30. August 2003

Hessen: Trockenheit und harter Winter drücken Getreideerträge

Themen: Hessen,Statistik,Wetter — info @ 15:08

Hessische Bauern ernten 200.000 t weniger

Niestetal (agrar.de) – ‚Die langanhaltende Trockenheit und Auswinterungsschäden haben dazu geführt, dass die hessischen Bauern in diesem Sommer nach ersten vorläufigen Ergebnissen rund 10 Prozent weniger Getreide und 25 Prozent weniger Raps geerntet haben als im Durchschnitt der letzten sechs Jahre. In einzelnen Gebieten lagen die Ertragsverluste jedoch weit darüber. Damit fehlen unseren Bauern etwa 200.000 t Getreide und 45.500 t Raps, was Erlöseinbußen von insgesamt rund 31 Mio. Euro zur Folge hat.‘ Diese ernüchternde Bilanz zog der Generalsekretär des Hessischen Bauernverbandes (HBV), Peter Voss-Fels, anlässlich eines heutigen Pressegespräches in Niestetal-Sandershausen.

Zuvor hatten sich dort die Vorsitzenden und Geschäftsführer der nordhessischen Kreisbauernverbände eingefunden, um gemeinsam mit Hessens Landwirtschaftsminister Wilhelm Dietzel eine Bewertung der Folgen der extremen Dürre für die hessische Landwirtschaft vorzunehmen.

Neben den hohen Ertragsverlusten bei Getreide, die regional sehr unterschiedlich ausgefallen sind, beklagten die Bauern die miserablen Erträge auf dem Grünland. Dort wurden bis zu 50 Prozent weniger geerntet als in normalen Jahren. Deshalb muss mit Engpässen bei der Grundfutterversorgung des Viehs über Winter gerechnet werden.

‚Aus diesem Grund hat der Hessische Bauernverband eine ‚Grundfutterbörse‘ eingerichtet, über die Betriebe mit knappen Futtervorräten ihren Bedarf zumindest zum Teil decken können‘, sagte Peter Voss-Fels in diesem Zusammenhang. Seit Ende Juli hätten mehr als 100 Betriebe bei der Landesgeschäftsstelle in Friedrichsdorf ihre Angebote abgegeben, die jetzt genutzt werden könnten.

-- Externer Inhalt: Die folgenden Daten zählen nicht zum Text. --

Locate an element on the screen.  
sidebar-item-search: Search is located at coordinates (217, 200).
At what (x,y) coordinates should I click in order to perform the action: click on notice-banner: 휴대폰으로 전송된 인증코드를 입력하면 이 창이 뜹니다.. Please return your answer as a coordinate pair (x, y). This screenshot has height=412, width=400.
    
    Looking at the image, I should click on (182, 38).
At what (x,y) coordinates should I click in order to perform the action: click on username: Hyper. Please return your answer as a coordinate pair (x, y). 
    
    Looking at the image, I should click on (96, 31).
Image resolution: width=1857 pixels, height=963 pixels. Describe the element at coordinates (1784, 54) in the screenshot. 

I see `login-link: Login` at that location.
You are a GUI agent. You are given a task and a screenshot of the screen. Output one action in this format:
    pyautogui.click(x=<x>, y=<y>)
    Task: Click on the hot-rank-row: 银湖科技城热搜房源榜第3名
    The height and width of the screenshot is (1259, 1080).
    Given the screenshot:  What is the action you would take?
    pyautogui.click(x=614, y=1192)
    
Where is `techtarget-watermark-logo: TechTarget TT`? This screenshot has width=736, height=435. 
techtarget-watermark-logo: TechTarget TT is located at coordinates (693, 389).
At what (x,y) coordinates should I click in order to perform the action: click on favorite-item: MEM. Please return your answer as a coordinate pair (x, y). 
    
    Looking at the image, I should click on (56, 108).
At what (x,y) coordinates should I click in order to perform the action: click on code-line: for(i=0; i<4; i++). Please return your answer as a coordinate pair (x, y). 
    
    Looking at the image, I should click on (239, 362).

Von dramatischen Erlösausfällen betroffene Betriebe sollten jedoch Liquiditätshilfen gewährt werden, betonte der HBV-Generalsekretär, um die größte Not zu lindern. Die Einführung einer privaten vom Staat unterstützten Mehrgefahrenversicherung, die sich in den USA, Kanada und einigen europäischen Ländern seit Jahren bewährt habe, sei in Deutschland längst überfällig.

Schließlich wies Peter Voss-Fels darauf hin, dass auf Grund der witterungsbedingten europaweiten Verknappung einiger pflanzlicher Erzeugnisse höhere Verbraucherpreise einkalkuliert werden müssten. ‚Je geringer der Verarbeitungsgrad des Endproduktes, desto stärker steigt der Verbraucherpreis bei schlechten Ernten, wie es beispielsweise bei Kartoffeln und Obst immer wieder zu beobachten ist‘, erläuterte der HBV-Generalsekretär.